Georgina Joshi held a special place in all our hearts for the way the angelic beauty of her voice matched so perfectly her beauty as a person. None of us will ever forget the extraordinary impression she made in our performances of Handel’s Solomon, when she sang the great aria “Can I see my infant gored.” The emotional effect was not, as often in this repertoire, something applied from the outside like a rhetorical ornament, but sprang from deep within Georgina’s sweetly compassionate soul.
I knew Zach Novak and Garth Eppley best. Two people in the same profession could hardly have been more different. If Chris Carducci was reading opera publications during lulls in rehearsals, you would likely find Garth pouring over the latest motorcycle magazines. He rode one himself, and had the obligatory tattoo that showed he was no poseur. Zach was much gentler, if no less tough a man, always eager to help in whatever way he could, and always generous in his estimation of colleagues’ performances. Directing the children’s choir at his church meant a lot to him, and by all accounts his young charges returned the devotion.
I remember very well a Magic Flute we did with the Lafayette Symphony a few years ago, where I was the Speaker and Zach and Garth the Two Armed Men.

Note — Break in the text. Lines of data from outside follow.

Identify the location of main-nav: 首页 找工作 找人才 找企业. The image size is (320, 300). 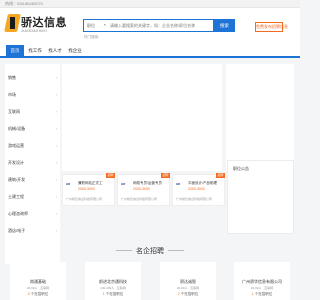
(150, 52).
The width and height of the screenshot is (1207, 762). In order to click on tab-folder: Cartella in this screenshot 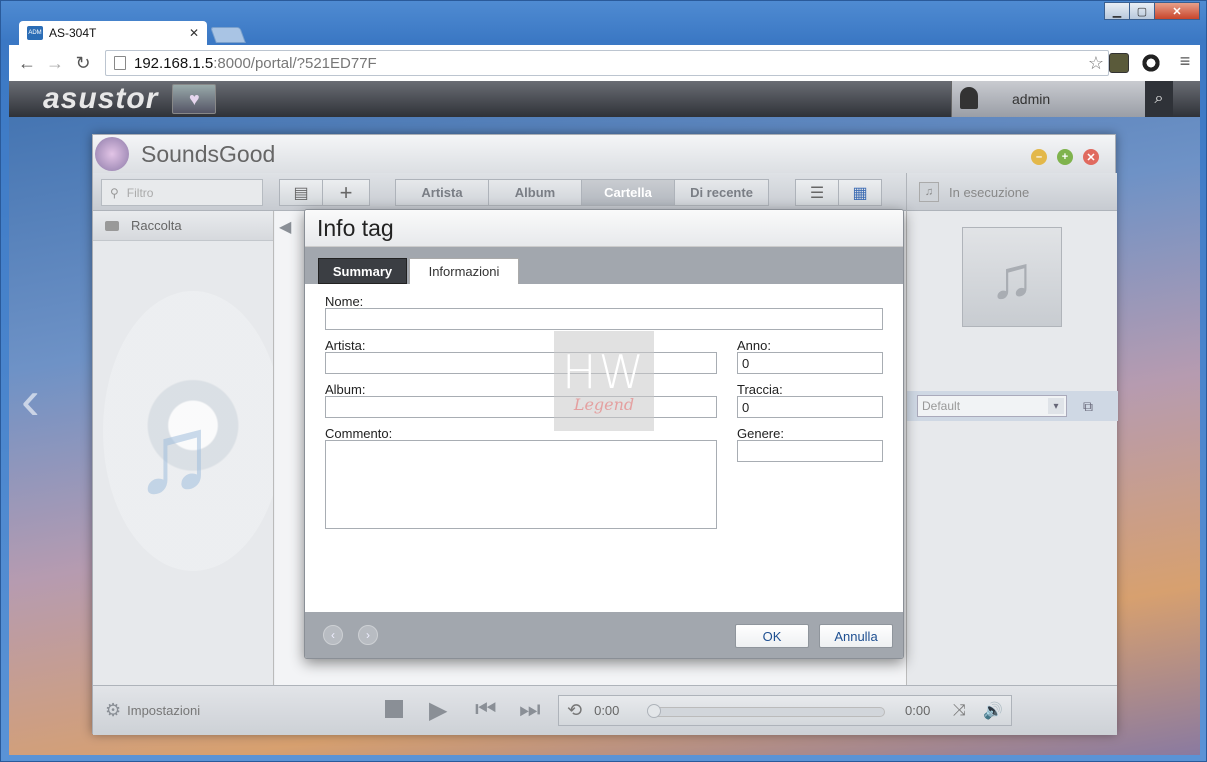, I will do `click(628, 192)`.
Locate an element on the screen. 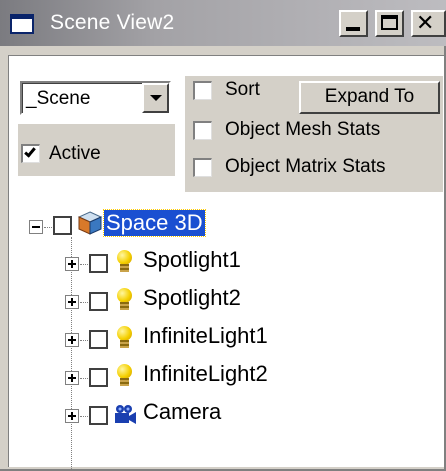  tree-root-checkbox is located at coordinates (62, 226).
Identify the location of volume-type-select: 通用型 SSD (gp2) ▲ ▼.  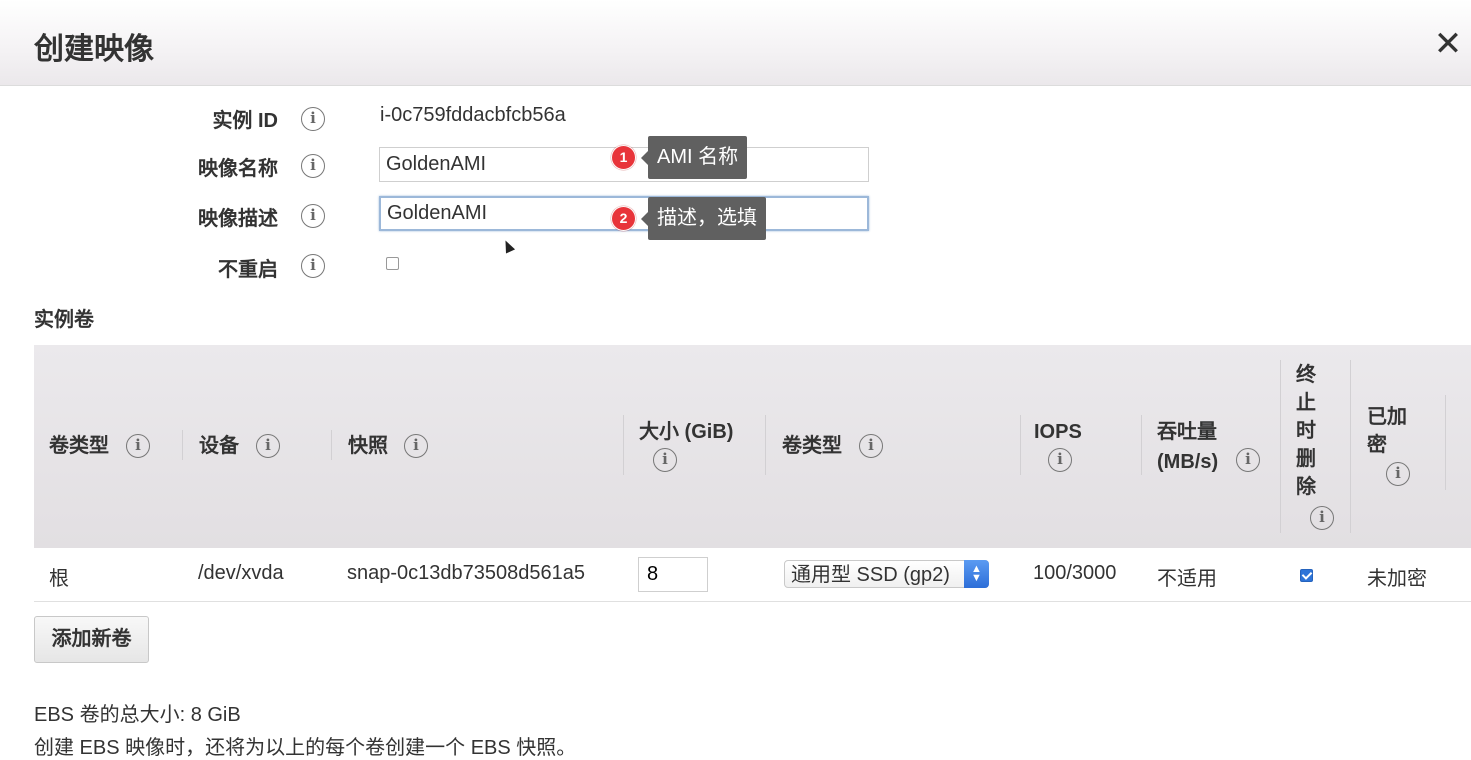
(886, 574).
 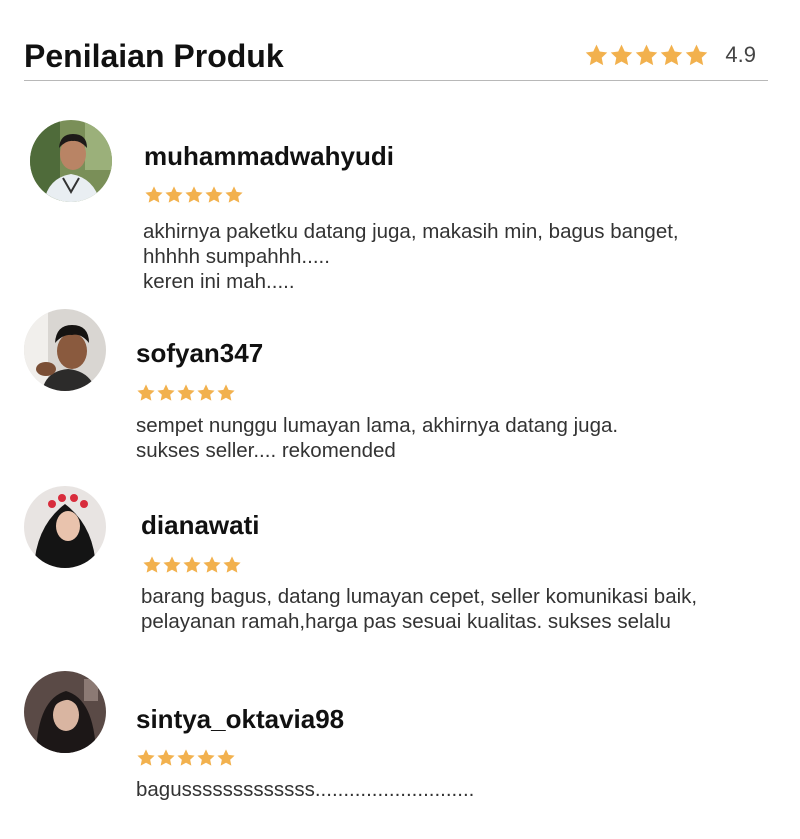 What do you see at coordinates (200, 354) in the screenshot?
I see `review-username: sofyan347` at bounding box center [200, 354].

There was a point at which I thought to myself and laughed: “Here we all are in the middle of Indiana U.S.A. making Mozart’s sublime music together—and it really does sound just like the Magic Flute.”
This feeling is the key to understanding how great our sense of loss is in the “Bach Chorale.” The experience of being comfortable with people you are working alongside while in the service of art creates a very special bond of shared humanity. When we were given the news, that bond made the five empty, onstage chairs we stared at in disbelief Friday night inexpressibly sad.
Never once had we felt that any of these splendid young people had been condescending to us. On the contrary, they always treated us like colleagues and a part of the professional world that was their natural home. For the comradeship they extended to us, and the humility they showed us in the face of Monteverdi’s great music, we can never thank them adequately, nor will we ever forget.
The whole of the week after the accident I could not stop hearing in my head George Butterworth’s elegiac setting of AE Housman’s poem The Lads in Their Hundreds. Now, for me, this song will always belong to our dear friends and colleagues.
I waved to them at the end of our last rehearsal, and said: “See you tomorrow!” For them, that tomorrow would never come.
I wish one could know them, I wish there were tokens to tell
The fortunate fellows that now you can never discern;
And then one could talk with them friendly and wish them farewell
And watch them depart on the way that they will not return.
But now you may stare as you like and there’s nothing to scan;
And brushing your elbow unguessed-at and not to be told
They carry back bright to the coiner the mintage of man,
The lads that will die in their glory and never be old.